> _Aim of the exercise_
Every record gets copied exactly, and no picture goes with it.

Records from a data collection
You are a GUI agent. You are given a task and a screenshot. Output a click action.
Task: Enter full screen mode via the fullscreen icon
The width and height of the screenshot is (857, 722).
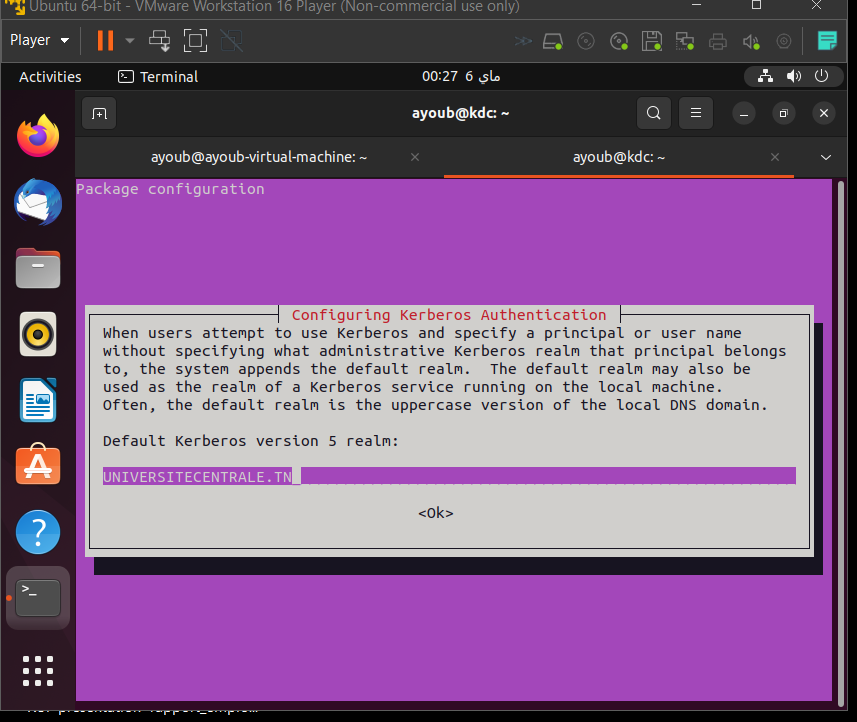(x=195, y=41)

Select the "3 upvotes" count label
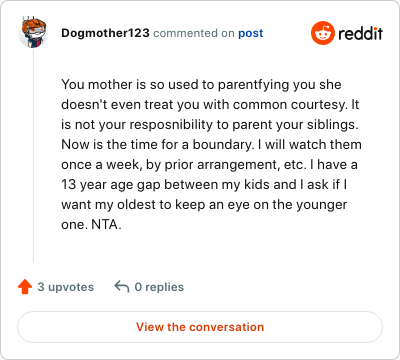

> _Task answer_
You are a GUI agent. You are given a task and a screenshot. Output a click action.
Task: Enter full screen mode via the fullscreen icon
The width and height of the screenshot is (857, 722).
(x=195, y=41)

Select the "3 upvotes" count label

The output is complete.